ところが、驚くことに、青戸病院の3人の担当医は、そのうちの1人が、助手として数例に立ち会っただけであり、後の2人は動物実験をしただけだ。病院の幹部は、担当医の新技術へ挑戦しようという熱意に動かされて許可したという。余り悪びれた様子がなかったらしい。普通の企業では、従業員の技能を評価して、不良品を出さないように、適性な配置に心掛けていることが、経営のA・Bだ。従業員の能力が不足していた時には、技能者を雇用するとか、その分野を外注に出すといった処置を採るはずだ。ところが、この病院は、命に関わるにも拘わらず、ミスの防止に関心がなかったようだ。

どの産業でも、進歩するためには、評価システムと競争が必要だ。しかし、医師や教師のように、お互いに先生と呼び合っている業種では、尊敬される職業だと自認し、完成した人格者・技能者だと認め合っているので、評価・管理といった概念が、そもそも存在しないらしい。その結果、病院や大学は国際競争力を失った。

日本では、先端医学の一部でレベルが高いのは、日本の大学が優秀であるのではなく、優秀な医師がアメリカで先端医療技術を身につけて帰国するからだという。日本の医療に競争と評価を導入する第1歩は、患者が医療機関を判断するための資料の公開である。

医者をチェックする制度を

病院や診療所は、すべての医師について、最近3年間における診断経歴、病名毎に治癒に要した平均期間、種類毎の手術経験などを公表すべきだろう。青戸病院では、3人の担当医は手術経験なしという公表になるから、亡くなった前立腺癌の患者は手術を拒否したはずだ。治療に要した平均期間等については、正確かどうかを、第3者機関がチェックするという制度が望ましい。

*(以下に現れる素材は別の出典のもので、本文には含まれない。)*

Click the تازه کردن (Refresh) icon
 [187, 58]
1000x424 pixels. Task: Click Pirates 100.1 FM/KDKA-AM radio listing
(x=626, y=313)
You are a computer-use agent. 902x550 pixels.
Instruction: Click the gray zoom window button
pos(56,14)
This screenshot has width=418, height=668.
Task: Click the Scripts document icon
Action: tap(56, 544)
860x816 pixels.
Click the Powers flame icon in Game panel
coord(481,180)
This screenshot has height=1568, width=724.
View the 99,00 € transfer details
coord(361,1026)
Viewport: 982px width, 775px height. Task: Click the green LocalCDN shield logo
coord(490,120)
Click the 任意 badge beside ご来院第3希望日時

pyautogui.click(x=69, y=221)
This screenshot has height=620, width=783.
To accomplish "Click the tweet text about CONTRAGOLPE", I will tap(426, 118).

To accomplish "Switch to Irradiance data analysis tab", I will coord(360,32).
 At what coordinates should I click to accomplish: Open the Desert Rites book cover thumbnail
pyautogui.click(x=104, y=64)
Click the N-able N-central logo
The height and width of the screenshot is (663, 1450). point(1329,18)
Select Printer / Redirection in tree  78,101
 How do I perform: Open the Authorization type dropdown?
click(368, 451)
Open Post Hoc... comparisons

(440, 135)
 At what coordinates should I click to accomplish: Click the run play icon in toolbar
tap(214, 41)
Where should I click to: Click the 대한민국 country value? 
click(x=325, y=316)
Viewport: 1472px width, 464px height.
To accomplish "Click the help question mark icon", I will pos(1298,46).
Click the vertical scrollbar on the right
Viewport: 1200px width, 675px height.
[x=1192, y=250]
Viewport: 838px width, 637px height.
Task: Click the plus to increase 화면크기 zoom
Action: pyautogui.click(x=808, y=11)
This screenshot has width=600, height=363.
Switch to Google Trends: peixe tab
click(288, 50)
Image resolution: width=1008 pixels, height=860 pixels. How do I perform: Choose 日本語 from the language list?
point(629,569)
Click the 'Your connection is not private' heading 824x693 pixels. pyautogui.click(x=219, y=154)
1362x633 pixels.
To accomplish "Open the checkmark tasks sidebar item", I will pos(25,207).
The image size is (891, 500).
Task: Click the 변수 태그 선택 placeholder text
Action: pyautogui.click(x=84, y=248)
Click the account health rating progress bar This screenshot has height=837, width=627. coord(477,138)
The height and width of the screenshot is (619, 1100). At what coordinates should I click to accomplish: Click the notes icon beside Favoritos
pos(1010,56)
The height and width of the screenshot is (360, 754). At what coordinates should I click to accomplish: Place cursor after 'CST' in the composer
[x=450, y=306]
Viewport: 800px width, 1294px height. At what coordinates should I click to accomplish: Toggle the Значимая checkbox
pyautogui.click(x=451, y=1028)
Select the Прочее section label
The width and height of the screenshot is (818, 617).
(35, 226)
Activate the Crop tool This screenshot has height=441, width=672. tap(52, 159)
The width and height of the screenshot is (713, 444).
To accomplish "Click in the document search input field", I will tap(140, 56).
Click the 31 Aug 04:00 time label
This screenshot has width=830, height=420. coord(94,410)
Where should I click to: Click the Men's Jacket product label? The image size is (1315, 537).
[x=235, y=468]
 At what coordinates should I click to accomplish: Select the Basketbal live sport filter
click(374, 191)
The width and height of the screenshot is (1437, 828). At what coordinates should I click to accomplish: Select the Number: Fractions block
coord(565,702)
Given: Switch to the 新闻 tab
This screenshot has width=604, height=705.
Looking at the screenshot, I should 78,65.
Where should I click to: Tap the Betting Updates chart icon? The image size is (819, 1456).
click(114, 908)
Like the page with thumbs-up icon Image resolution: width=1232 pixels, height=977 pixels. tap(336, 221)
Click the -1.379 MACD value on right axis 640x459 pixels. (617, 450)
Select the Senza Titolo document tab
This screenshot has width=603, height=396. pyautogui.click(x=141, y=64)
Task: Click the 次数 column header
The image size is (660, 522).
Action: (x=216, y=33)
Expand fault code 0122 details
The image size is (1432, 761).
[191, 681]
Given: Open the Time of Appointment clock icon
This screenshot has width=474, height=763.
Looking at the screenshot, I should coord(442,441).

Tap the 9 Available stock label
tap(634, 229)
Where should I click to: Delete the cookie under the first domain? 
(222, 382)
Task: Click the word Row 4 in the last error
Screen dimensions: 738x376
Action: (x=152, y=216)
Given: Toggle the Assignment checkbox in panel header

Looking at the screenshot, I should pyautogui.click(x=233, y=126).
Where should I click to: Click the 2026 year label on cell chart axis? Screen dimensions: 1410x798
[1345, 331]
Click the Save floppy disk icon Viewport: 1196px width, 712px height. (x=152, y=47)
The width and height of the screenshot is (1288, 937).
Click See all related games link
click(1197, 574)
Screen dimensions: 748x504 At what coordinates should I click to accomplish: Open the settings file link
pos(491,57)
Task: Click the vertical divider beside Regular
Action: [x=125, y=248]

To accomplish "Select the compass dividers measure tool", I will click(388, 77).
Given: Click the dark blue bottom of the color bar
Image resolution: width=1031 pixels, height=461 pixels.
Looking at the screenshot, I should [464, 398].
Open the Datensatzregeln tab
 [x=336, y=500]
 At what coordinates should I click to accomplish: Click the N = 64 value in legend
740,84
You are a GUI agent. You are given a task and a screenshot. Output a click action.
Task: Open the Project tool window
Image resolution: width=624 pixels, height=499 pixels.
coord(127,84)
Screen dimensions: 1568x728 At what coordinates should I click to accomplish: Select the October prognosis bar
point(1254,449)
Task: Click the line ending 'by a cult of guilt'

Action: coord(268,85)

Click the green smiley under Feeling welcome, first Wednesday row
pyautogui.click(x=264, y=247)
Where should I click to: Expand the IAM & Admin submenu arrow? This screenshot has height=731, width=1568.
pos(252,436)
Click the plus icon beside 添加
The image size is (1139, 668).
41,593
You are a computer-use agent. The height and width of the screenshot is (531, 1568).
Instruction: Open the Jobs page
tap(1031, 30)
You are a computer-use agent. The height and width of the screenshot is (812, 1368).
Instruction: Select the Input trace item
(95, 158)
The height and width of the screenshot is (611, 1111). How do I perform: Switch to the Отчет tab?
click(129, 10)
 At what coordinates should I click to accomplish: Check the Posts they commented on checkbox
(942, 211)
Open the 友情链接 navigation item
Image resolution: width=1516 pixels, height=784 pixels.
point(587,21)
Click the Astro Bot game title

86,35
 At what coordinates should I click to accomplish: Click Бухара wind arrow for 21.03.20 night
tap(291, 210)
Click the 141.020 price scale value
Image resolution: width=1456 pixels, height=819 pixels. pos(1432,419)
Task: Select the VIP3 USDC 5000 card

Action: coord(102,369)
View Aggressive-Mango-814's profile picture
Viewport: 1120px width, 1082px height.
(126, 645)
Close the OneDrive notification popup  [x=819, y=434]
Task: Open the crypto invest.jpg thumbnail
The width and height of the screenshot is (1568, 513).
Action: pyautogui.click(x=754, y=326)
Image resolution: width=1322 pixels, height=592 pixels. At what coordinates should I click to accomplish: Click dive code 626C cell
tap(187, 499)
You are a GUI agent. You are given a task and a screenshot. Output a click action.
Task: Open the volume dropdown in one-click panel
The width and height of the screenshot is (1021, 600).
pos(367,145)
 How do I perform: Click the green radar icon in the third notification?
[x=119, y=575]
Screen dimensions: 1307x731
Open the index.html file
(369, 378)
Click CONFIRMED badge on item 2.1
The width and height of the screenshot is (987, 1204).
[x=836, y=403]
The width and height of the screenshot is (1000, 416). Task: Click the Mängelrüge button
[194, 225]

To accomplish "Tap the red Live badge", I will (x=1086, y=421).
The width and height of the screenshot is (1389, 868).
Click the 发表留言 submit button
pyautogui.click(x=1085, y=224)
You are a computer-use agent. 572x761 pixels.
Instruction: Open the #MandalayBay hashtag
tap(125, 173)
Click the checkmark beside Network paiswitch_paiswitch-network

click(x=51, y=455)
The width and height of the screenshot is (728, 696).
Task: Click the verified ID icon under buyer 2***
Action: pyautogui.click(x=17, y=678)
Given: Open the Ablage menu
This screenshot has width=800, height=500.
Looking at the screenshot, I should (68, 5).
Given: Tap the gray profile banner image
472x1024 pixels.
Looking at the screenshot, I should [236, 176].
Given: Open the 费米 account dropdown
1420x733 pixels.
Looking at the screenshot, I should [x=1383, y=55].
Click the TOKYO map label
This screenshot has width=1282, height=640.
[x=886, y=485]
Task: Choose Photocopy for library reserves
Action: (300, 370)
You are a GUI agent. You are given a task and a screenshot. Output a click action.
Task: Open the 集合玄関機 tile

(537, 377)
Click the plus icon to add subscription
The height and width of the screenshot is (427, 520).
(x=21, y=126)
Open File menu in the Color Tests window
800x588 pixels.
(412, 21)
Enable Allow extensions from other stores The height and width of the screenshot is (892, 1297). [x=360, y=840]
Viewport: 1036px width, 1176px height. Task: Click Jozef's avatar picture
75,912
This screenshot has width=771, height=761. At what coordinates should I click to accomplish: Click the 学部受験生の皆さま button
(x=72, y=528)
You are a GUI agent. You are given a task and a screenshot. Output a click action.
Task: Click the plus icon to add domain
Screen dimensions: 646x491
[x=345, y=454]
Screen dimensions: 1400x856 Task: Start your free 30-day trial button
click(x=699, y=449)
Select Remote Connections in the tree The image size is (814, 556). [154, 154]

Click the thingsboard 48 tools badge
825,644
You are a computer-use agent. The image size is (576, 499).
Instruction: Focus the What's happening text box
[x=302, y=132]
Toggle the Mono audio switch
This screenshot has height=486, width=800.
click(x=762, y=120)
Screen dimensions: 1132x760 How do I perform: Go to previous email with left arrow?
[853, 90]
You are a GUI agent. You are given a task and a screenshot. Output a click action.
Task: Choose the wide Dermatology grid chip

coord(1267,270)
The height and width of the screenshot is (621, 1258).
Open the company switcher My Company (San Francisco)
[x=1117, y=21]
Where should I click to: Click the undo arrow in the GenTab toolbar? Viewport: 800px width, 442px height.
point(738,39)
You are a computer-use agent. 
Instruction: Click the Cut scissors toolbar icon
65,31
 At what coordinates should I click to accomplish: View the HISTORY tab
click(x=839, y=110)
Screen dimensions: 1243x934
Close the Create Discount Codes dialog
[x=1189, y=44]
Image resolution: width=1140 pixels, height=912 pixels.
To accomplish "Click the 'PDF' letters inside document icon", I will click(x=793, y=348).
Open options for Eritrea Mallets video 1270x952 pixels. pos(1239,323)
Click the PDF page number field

もし、こうした制度があったならば、青戸病院は患者を専門病院に紹介したに違いない。当然のことながら、患者は経験豊かな医者がいる病院に集まる。その病院の高度医療設備の回転率が上昇し、ますます新鋭な設備の導入が可能になる。こうして、特定の分野で優れた技能を蓄積した病院が生まれる。

さらに、医療産業の規制が緩和されれば、こうした優れた技能を持つ病院には、腕のある外国人医師や看護婦が集まり、世界から患者が殺到し、特定分野における国際的治療センターが生まれるはずだ。ところが、実際には、医師に関する情報が隠され、多くの大病院が「高級先進治療」に指定されている部門で実績を積もうとして、素人のような医師が高度な手術に挑うとしているらしい。不幸な結果を防ぐために、情報公開と規制緩和が急がれる。